• _What to work on_
Please print the full listing exactly.
++++++++++++++++++++
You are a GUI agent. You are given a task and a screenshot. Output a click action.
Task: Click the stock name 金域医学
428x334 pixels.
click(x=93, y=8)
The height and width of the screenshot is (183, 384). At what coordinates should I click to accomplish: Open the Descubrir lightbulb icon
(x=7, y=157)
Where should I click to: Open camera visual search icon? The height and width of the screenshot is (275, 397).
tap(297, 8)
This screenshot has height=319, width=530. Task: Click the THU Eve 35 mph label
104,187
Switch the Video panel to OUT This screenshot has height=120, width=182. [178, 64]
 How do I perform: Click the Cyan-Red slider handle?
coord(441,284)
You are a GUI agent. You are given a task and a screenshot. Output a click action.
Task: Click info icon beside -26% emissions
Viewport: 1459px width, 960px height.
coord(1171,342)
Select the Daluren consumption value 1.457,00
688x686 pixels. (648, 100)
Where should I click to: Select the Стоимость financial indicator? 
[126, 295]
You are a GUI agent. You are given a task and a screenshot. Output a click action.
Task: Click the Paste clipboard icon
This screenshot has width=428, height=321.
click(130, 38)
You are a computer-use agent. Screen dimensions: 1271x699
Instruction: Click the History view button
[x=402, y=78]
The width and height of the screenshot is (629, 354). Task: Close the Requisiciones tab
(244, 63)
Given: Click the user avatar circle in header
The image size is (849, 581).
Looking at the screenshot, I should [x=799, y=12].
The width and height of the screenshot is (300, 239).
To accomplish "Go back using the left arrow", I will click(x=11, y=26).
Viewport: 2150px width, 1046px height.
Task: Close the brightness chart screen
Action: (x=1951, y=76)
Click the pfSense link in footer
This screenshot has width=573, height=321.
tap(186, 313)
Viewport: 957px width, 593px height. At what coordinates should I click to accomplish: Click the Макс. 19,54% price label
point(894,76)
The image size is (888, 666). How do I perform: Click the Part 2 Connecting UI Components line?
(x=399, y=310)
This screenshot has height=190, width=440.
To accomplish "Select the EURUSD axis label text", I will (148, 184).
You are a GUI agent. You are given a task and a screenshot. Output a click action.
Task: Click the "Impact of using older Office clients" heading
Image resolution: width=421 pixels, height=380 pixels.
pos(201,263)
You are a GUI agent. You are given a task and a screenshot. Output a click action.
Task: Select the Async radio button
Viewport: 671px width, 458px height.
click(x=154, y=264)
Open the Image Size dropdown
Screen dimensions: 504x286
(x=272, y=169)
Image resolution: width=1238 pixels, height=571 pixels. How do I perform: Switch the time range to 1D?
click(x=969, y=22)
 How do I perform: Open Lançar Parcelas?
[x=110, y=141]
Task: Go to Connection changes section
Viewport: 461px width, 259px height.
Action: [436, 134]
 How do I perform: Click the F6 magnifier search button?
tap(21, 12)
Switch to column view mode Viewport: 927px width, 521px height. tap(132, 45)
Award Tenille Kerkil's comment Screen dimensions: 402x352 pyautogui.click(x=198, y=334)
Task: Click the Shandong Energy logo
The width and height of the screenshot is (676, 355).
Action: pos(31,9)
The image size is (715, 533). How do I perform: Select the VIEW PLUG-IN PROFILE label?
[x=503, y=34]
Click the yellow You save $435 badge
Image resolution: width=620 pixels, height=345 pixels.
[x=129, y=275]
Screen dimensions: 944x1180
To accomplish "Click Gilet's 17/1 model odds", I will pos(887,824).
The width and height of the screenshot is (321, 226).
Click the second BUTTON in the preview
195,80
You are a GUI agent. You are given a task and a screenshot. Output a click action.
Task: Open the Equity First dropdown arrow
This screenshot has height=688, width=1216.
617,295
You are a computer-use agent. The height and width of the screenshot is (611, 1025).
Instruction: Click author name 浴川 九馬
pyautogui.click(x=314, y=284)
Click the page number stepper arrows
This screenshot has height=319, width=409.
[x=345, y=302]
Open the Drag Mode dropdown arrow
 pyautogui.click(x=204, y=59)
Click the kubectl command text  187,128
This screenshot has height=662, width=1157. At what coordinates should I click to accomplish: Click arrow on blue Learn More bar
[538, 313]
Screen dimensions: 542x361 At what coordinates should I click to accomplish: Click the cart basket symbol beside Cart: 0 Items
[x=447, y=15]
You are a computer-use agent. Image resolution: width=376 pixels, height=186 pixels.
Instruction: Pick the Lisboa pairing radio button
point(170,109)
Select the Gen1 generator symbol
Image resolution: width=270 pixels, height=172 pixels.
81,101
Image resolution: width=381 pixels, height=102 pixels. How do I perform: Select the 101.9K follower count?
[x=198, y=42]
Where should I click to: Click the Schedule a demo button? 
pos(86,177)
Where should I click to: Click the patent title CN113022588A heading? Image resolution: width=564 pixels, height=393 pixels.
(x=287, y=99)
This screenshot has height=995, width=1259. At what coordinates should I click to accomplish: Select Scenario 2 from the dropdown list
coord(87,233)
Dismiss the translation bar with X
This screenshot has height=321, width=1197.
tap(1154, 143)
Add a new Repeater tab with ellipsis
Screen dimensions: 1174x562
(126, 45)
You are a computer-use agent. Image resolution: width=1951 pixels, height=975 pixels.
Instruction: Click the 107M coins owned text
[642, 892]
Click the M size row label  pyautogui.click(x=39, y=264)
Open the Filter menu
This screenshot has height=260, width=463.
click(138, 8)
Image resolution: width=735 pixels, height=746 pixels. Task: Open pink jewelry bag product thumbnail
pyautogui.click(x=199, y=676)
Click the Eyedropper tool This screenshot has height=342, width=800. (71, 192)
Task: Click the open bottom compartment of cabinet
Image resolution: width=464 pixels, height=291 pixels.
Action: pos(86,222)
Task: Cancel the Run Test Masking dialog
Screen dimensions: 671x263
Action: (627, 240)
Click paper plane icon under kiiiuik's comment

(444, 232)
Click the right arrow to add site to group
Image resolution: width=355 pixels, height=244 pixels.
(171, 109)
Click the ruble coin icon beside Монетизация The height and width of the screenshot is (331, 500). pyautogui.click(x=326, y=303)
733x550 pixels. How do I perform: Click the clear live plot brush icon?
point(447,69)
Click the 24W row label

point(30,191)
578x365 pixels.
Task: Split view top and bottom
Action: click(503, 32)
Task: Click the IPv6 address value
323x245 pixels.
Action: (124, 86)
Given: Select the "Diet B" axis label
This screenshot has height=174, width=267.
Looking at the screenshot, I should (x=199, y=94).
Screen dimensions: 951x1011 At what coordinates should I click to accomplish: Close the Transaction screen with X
++++++++++++++++++++
• _Response to the exercise_
You are a GUI agent. You are given a task and a screenshot. Output a click action.
Task: Click the stock name 金域医学
428x334 pixels.
click(x=93, y=8)
The height and width of the screenshot is (183, 384). At what coordinates should I click to accomplish: Open the Descubrir lightbulb icon
(x=7, y=157)
Where should I click to: Open camera visual search icon? The height and width of the screenshot is (275, 397).
tap(297, 8)
This screenshot has height=319, width=530. Task: Click the THU Eve 35 mph label
104,187
Switch the Video panel to OUT This screenshot has height=120, width=182. [178, 64]
 How do I perform: Click the Cyan-Red slider handle?
coord(441,284)
You are a GUI agent. You are given a task and a screenshot. Output a click action.
Task: Click info icon beside -26% emissions
Viewport: 1459px width, 960px height.
coord(1171,342)
Select the Daluren consumption value 1.457,00
688x686 pixels. (648, 100)
Where should I click to: Select the Стоимость financial indicator? 
[126, 295]
You are a GUI agent. You are given a task and a screenshot. Output a click action.
Task: Click the Paste clipboard icon
This screenshot has width=428, height=321.
click(130, 38)
You are a computer-use agent. Screen dimensions: 1271x699
Instruction: Click the History view button
[x=402, y=78]
The width and height of the screenshot is (629, 354). Task: Close the Requisiciones tab
(244, 63)
Given: Click the user avatar circle in header
The image size is (849, 581).
Looking at the screenshot, I should [x=799, y=12].
The width and height of the screenshot is (300, 239).
To accomplish "Go back using the left arrow", I will click(x=11, y=26).
Viewport: 2150px width, 1046px height.
Task: Close the brightness chart screen
Action: (x=1951, y=76)
Click the pfSense link in footer
This screenshot has width=573, height=321.
tap(186, 313)
Viewport: 957px width, 593px height. At what coordinates should I click to accomplish: Click the Макс. 19,54% price label
point(894,76)
The image size is (888, 666). How do I perform: Click the Part 2 Connecting UI Components line?
(x=399, y=310)
This screenshot has height=190, width=440.
To accomplish "Select the EURUSD axis label text", I will (148, 184).
You are a GUI agent. You are given a task and a screenshot. Output a click action.
Task: Click the "Impact of using older Office clients" heading
Image resolution: width=421 pixels, height=380 pixels.
pos(201,263)
You are a GUI agent. You are given a task and a screenshot. Output a click action.
Task: Select the Async radio button
Viewport: 671px width, 458px height.
click(x=154, y=264)
Open the Image Size dropdown
Screen dimensions: 504x286
(x=272, y=169)
Image resolution: width=1238 pixels, height=571 pixels. How do I perform: Switch the time range to 1D?
click(x=969, y=22)
 How do I perform: Open Lançar Parcelas?
[x=110, y=141]
Task: Go to Connection changes section
Viewport: 461px width, 259px height.
Action: [436, 134]
 How do I perform: Click the F6 magnifier search button?
tap(21, 12)
Switch to column view mode Viewport: 927px width, 521px height. tap(132, 45)
Award Tenille Kerkil's comment Screen dimensions: 402x352 pyautogui.click(x=198, y=334)
Task: Click the Shandong Energy logo
The width and height of the screenshot is (676, 355).
Action: pos(31,9)
The image size is (715, 533). How do I perform: Select the VIEW PLUG-IN PROFILE label?
[x=503, y=34]
Click the yellow You save $435 badge
Image resolution: width=620 pixels, height=345 pixels.
[x=129, y=275]
Screen dimensions: 944x1180
To accomplish "Click Gilet's 17/1 model odds", I will pos(887,824).
The width and height of the screenshot is (321, 226).
Click the second BUTTON in the preview
195,80
You are a GUI agent. You are given a task and a screenshot. Output a click action.
Task: Open the Equity First dropdown arrow
This screenshot has height=688, width=1216.
617,295
You are a computer-use agent. The height and width of the screenshot is (611, 1025).
Instruction: Click author name 浴川 九馬
pyautogui.click(x=314, y=284)
Click the page number stepper arrows
This screenshot has height=319, width=409.
[x=345, y=302]
Open the Drag Mode dropdown arrow
 pyautogui.click(x=204, y=59)
Click the kubectl command text  187,128
This screenshot has height=662, width=1157. At what coordinates should I click to accomplish: Click arrow on blue Learn More bar
[538, 313]
Screen dimensions: 542x361 At what coordinates should I click to accomplish: Click the cart basket symbol beside Cart: 0 Items
[x=447, y=15]
You are a computer-use agent. Image resolution: width=376 pixels, height=186 pixels.
Instruction: Pick the Lisboa pairing radio button
point(170,109)
Select the Gen1 generator symbol
Image resolution: width=270 pixels, height=172 pixels.
81,101
Image resolution: width=381 pixels, height=102 pixels. How do I perform: Select the 101.9K follower count?
[x=198, y=42]
Where should I click to: Click the Schedule a demo button? 
pos(86,177)
Where should I click to: Click the patent title CN113022588A heading? Image resolution: width=564 pixels, height=393 pixels.
(x=287, y=99)
This screenshot has height=995, width=1259. At what coordinates should I click to accomplish: Select Scenario 2 from the dropdown list
coord(87,233)
Dismiss the translation bar with X
This screenshot has height=321, width=1197.
tap(1154, 143)
Add a new Repeater tab with ellipsis
Screen dimensions: 1174x562
(126, 45)
You are a computer-use agent. Image resolution: width=1951 pixels, height=975 pixels.
Instruction: Click the 107M coins owned text
[642, 892]
Click the M size row label  pyautogui.click(x=39, y=264)
Open the Filter menu
This screenshot has height=260, width=463.
click(138, 8)
Image resolution: width=735 pixels, height=746 pixels. Task: Open pink jewelry bag product thumbnail
pyautogui.click(x=199, y=676)
Click the Eyedropper tool This screenshot has height=342, width=800. (71, 192)
Task: Click the open bottom compartment of cabinet
Image resolution: width=464 pixels, height=291 pixels.
Action: pos(86,222)
Task: Cancel the Run Test Masking dialog
Screen dimensions: 671x263
Action: (627, 240)
Click paper plane icon under kiiiuik's comment

(444, 232)
Click the right arrow to add site to group
Image resolution: width=355 pixels, height=244 pixels.
(171, 109)
Click the ruble coin icon beside Монетизация The height and width of the screenshot is (331, 500). pyautogui.click(x=326, y=303)
733x550 pixels. How do I perform: Click the clear live plot brush icon?
point(447,69)
Click the 24W row label

point(30,191)
578x365 pixels.
Task: Split view top and bottom
Action: click(503, 32)
Task: Click the IPv6 address value
323x245 pixels.
Action: (124, 86)
Given: Select the "Diet B" axis label
This screenshot has height=174, width=267.
Looking at the screenshot, I should (x=199, y=94).
Screen dimensions: 951x1011 At what coordinates should I click to accomplish: Close the Transaction screen with X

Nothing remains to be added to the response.